▸ **Task to complete**: All that should come back is the lines of the data below from the one containing "The height and width of the screenshot is (924, 1293)." to the one containing "The height and width of the screenshot is (512, 410).", inclusive, exactly as they stand.

_ _ _ _ _ _ _

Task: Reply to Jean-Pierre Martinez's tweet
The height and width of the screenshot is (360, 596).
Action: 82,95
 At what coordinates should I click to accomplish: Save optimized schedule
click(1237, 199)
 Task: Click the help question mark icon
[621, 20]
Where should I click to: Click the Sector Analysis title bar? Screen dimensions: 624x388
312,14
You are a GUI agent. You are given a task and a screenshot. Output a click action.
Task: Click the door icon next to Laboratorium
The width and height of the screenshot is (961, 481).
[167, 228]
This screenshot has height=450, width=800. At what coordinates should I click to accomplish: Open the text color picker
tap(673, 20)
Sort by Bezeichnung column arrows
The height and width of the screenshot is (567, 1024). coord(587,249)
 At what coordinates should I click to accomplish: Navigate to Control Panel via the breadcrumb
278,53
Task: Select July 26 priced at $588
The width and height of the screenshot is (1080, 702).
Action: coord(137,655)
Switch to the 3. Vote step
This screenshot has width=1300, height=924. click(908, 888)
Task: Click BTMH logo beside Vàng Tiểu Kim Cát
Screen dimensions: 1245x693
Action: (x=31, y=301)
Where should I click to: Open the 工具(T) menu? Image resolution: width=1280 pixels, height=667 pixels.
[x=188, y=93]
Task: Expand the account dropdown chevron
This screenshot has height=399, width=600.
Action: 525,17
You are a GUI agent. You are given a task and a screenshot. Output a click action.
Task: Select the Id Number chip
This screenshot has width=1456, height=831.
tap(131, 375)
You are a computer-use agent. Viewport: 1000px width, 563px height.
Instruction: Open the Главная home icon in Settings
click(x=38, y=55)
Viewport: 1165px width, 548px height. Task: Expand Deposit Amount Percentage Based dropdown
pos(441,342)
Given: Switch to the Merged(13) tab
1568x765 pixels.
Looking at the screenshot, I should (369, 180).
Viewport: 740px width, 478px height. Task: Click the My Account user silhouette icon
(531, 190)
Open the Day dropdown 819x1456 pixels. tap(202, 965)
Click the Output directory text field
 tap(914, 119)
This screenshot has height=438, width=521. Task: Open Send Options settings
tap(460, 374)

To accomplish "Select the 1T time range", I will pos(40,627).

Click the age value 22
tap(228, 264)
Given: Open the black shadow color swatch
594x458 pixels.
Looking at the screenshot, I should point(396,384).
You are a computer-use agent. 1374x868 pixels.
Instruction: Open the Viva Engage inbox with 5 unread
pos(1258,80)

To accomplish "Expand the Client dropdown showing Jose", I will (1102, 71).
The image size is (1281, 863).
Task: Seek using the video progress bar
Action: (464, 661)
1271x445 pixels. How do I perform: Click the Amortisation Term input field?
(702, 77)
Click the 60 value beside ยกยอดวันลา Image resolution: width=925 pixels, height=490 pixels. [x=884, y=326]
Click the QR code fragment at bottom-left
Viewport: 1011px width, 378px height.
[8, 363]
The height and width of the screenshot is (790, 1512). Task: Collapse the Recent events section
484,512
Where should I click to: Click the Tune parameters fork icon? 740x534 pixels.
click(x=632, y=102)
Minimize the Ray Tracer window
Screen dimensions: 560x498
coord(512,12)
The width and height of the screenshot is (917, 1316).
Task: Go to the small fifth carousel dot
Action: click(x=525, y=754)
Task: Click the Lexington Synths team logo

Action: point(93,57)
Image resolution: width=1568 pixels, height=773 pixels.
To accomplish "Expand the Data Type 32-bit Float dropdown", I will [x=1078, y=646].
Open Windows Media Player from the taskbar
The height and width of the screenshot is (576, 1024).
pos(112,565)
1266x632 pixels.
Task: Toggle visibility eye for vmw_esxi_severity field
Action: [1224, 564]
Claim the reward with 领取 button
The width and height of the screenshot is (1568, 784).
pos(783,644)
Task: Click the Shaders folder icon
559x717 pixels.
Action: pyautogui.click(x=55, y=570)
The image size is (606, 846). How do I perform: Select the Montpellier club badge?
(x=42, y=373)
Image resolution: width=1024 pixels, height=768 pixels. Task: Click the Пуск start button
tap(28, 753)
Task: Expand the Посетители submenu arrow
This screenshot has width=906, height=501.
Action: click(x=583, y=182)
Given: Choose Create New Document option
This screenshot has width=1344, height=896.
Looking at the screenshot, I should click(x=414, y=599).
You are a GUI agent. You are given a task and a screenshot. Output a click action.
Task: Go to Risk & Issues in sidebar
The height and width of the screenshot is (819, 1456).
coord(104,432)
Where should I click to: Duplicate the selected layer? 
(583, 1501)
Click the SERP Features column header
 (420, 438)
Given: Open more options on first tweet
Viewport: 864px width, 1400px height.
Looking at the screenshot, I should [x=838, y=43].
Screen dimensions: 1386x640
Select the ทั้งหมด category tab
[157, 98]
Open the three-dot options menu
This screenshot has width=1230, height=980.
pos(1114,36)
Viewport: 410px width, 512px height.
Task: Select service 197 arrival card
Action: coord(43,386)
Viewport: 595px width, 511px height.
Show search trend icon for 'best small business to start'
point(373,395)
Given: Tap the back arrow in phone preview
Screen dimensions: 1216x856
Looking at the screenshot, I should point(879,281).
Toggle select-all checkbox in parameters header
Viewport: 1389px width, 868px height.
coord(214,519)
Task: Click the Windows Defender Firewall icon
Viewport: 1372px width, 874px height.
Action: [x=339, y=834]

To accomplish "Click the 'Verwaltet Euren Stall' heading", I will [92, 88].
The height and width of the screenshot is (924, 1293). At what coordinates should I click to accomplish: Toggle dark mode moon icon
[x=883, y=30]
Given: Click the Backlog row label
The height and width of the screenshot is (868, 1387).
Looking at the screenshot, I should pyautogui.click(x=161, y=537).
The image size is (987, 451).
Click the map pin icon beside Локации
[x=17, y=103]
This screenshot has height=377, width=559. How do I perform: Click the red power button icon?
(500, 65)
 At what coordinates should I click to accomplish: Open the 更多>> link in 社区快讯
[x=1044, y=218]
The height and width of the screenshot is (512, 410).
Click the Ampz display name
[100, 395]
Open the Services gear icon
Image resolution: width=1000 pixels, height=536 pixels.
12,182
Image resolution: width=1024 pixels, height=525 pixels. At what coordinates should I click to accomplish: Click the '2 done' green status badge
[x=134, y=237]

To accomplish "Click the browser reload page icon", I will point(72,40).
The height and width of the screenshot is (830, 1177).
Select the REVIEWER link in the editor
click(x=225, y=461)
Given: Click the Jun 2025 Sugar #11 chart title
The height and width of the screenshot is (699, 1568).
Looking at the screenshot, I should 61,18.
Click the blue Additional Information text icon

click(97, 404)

_ _ _ _ _ _ _

▸ **Answer space**:
The height and width of the screenshot is (924, 1293). At what coordinates should I click to accomplish: Toggle dark mode moon icon
[x=883, y=30]
Given: Click the Backlog row label
The height and width of the screenshot is (868, 1387).
Looking at the screenshot, I should pyautogui.click(x=161, y=537).
The image size is (987, 451).
Click the map pin icon beside Локации
[x=17, y=103]
This screenshot has height=377, width=559. How do I perform: Click the red power button icon?
(500, 65)
 At what coordinates should I click to accomplish: Open the 更多>> link in 社区快讯
[x=1044, y=218]
The height and width of the screenshot is (512, 410).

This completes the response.